The road is, though, spanned by an elegant cyclepath bridge, the County Durham Gateway Bridge, opened in 1991. It is supported by a bright blue pole and has a graceful pair of orange and green wings flying from its side.
It was designed by artist Peter Fink whose complementary commission has this week been erected nearby. It appears not to have a name yet, although its critics are already calling it a "monstrosity, vulgar and ridiculous". However, the Angel of the North was condemned before its arrival, but now no-one would remove it as it adds immeasurably to the entrance to Tyneside.
Similarly, Darlington's Brick Train was controversial but now, with hindsight, the only controversy should have been that it was neither big nor accessible enough. It should never have been built behind an unkempt hedge on the edge of a windblown parking lot.

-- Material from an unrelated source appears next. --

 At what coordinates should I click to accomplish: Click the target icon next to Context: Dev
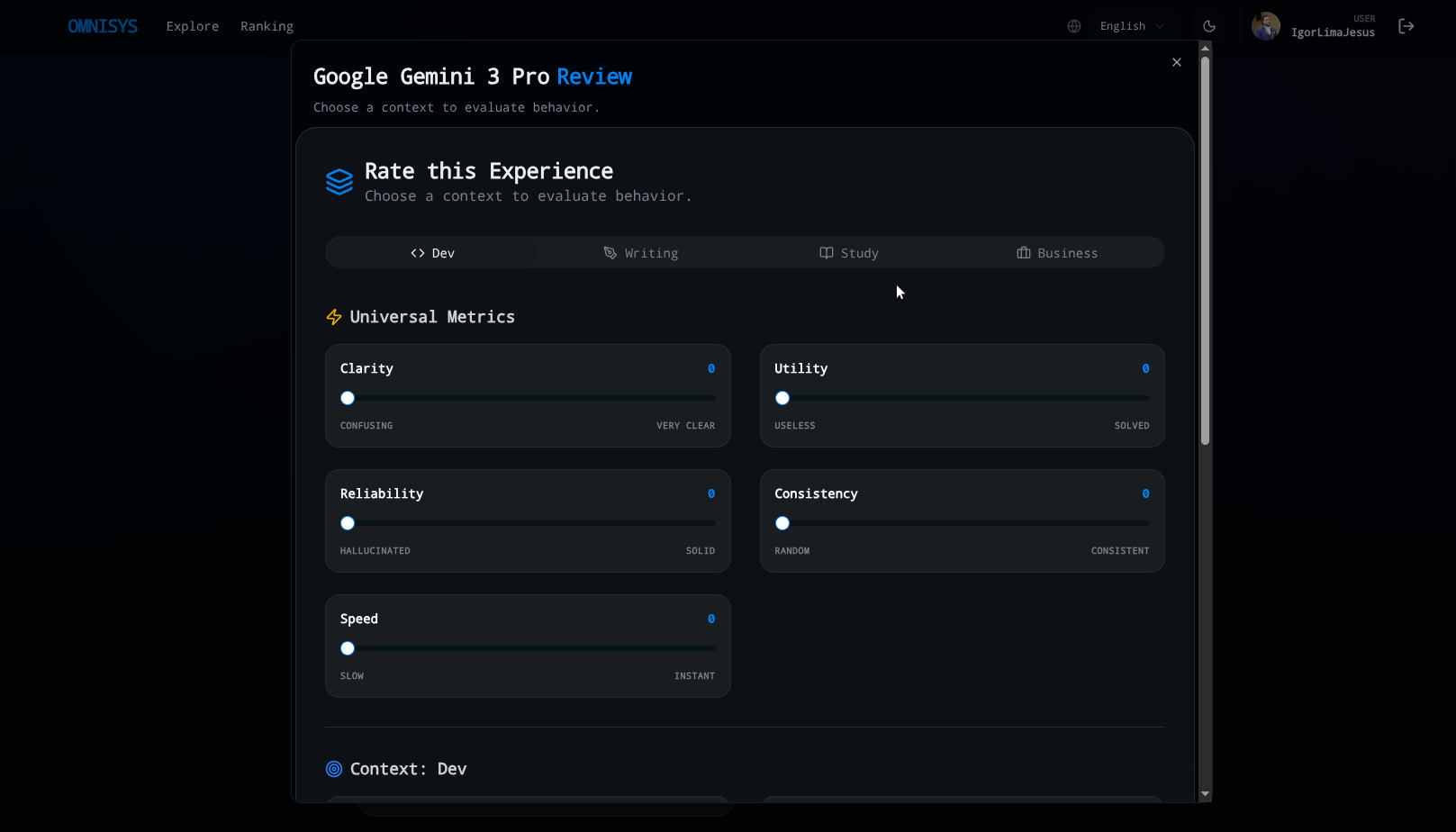click(x=333, y=769)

The new thing between Sedgefield and Wynyard is a column of coloured light. 'Thing' is a very carefully chosen word, because it is not a sculpture as no part of it is sculpted. It is more of a construction than an installation although, when it is lit, it may be an illumination.
This thing, then, is 60ft high. It has four blocks of nice pastel colours: mauve, sea-green blue, pinky-red and goldy-yellow. "County Durham" is spelt out vertically down the side. It looks like an oversize petrol station price board. In fact, it stands opposite an abandoned garage which some travelling yobs have turned into an installation of their own. "No asylum seekers", they've painted in green on it.
As I stand beneath the thing, the flashpast-blast of the cars tearing at my tie and a pair of partridges creaking like rusty gates in the green corn of Old Acres Hall Farm behind me, I am struck by its sheer pointlessness.
The angel rises from the old pithead baths of an area built on coal; the train rumbles around a town built on railways. But the thing of colours has been erected with no obvious relevance to the landscape around it. Yet is pointlessness bad? Does everything have to have meaning?
We live in an increasingly homogeneous age. The residential estates that chomp into our countryside all appear to be built of the same two-tone bricks, the red relieved by a line of buff. Our town centres are full of the same plate glass windows belonging to the same chainstores; our shopping centres all have the same mock-marble floors.
I peered into Dressers on High Row in Darlington this week and was disappointed to see it reduced to an empty concrete shell. Even the wonderful wooden staircase appears to have gone.
It is only the bizarre architectural oddities that we have inherited from previous generations that separate one town from another; it is only the strange curios erected by the roadside that separate one interminable dual carriageway from another.
Of course, there will always be more pressing calls for the county council's money than a £60,000 illuminated thing. But how do you put a value on a speck of intriguing individuality in today's bland, mass-produced consumer world?